If there is joint ownership of an asset, it reverts to the surviving owners and isn't part of the estate.
 
When my father died my brother and I took care of most of the title changes and account name changes. We consulted with a lawyer who charged $1000 to do the probate on the estate. My mother inherited everything so it was very simple.

When DW died it was more complicated. Trusts, wills, property, stocks, etc. One guy wanted 5% of our COMBINED estate to do the probate alone. :eek: I finally found a guy who would do it on an hourly rate but I was not very happy with the speed or quality of his work. I have since found a different lawyer who completed the task and who also revised my trust and created a new one for my wife. It as not cheap but it was done right and I know what was done and why.

Shop around.
 
Im not sure of the answere but when property is put in a trust does it take on the cost basis of the origonal purchase price or does it take on a stepped up basis of the day its put in the trust? Also when the property in the trust is inheirited does the heir get a stepped up basis or does it stay at the origonal amount that it went into the trust at?
 
mathjak107 said:
Im not sure of the answere but when property is put in a trust does it take on the cost basis of the origonal purchase price or does it take on a stepped up basis of the day its put in the trust? Also when the property in the trust is inheirited does the heir get a stepped up basis or does it stay at the origonal amount that it went into the trust at?

[Raw records]
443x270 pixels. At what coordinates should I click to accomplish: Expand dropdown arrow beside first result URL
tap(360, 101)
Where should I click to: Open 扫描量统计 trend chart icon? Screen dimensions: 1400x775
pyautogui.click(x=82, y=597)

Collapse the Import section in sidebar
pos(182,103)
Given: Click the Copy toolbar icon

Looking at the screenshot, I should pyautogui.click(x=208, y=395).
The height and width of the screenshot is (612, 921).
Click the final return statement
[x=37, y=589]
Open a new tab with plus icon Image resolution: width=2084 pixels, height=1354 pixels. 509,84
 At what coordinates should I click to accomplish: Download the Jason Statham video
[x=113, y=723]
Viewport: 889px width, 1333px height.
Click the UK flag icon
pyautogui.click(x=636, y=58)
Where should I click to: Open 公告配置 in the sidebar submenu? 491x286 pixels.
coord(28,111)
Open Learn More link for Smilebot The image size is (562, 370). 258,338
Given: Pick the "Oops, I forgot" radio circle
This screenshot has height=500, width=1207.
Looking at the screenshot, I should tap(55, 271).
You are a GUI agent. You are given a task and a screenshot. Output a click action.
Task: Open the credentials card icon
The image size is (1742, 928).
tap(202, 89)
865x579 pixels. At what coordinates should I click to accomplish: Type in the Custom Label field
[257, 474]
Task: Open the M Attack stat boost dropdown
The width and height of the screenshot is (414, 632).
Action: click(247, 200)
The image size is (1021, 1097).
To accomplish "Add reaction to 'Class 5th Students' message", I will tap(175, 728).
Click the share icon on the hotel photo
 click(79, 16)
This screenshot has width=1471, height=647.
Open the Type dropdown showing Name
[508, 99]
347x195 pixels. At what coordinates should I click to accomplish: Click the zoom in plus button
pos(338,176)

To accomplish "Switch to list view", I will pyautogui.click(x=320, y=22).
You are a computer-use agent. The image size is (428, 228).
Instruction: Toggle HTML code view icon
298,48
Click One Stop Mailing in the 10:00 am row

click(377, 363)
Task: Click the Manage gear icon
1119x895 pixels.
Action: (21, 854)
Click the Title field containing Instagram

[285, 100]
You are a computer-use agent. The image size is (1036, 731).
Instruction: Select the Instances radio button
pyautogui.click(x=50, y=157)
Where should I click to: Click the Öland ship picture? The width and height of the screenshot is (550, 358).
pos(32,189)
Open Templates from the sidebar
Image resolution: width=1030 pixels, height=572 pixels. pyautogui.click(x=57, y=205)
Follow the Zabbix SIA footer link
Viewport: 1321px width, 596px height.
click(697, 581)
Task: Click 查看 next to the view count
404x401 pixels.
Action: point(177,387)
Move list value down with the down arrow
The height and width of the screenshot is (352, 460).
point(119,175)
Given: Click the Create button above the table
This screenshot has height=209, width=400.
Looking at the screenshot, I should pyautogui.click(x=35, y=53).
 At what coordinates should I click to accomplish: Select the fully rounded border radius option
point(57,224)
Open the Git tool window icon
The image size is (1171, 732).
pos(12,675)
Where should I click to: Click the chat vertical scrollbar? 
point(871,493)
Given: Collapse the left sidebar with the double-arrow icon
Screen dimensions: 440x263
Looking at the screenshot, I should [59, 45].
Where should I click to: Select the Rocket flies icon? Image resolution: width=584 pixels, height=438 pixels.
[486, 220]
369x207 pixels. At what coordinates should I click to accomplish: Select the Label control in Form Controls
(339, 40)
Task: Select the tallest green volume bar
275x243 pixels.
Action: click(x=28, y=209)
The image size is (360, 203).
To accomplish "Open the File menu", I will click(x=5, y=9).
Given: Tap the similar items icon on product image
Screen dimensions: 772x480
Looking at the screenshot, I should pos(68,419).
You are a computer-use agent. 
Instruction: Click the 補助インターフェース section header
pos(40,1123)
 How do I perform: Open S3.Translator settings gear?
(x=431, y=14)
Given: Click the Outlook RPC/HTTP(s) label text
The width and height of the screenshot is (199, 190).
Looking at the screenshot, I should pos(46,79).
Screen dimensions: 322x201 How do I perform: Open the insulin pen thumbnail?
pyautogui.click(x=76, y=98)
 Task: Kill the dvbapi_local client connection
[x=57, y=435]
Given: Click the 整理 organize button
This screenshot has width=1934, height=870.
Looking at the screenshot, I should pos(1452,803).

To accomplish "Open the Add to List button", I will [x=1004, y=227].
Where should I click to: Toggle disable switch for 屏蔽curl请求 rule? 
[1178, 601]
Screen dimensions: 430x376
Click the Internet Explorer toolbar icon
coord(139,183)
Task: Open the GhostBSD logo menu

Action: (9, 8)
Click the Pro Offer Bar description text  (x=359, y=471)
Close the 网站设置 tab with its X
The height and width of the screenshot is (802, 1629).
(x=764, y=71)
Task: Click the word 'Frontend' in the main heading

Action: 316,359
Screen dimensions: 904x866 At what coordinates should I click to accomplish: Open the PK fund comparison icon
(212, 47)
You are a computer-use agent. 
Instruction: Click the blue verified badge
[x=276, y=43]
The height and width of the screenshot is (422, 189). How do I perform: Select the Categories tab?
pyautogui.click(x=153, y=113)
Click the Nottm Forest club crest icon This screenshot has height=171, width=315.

WHAT THE TASK ASKS = Can you print the forum thread on probate and trusts from "When my father" to "Shop around.", word for word?

OUTPUT OF THE TASK =
When my father died my brother and I took care of most of the title changes and account name changes. We consulted with a lawyer who charged $1000 to do the probate on the estate. My mother inherited everything so it was very simple.

When DW died it was more complicated. Trusts, wills, property, stocks, etc. One guy wanted 5% of our COMBINED estate to do the probate alone. :eek: I finally found a guy who would do it on an hourly rate but I was not very happy with the speed or quality of his work. I have since found a different lawyer who completed the task and who also revised my trust and created a new one for my wife. It as not cheap but it was done right and I know what was done and why.

Shop around.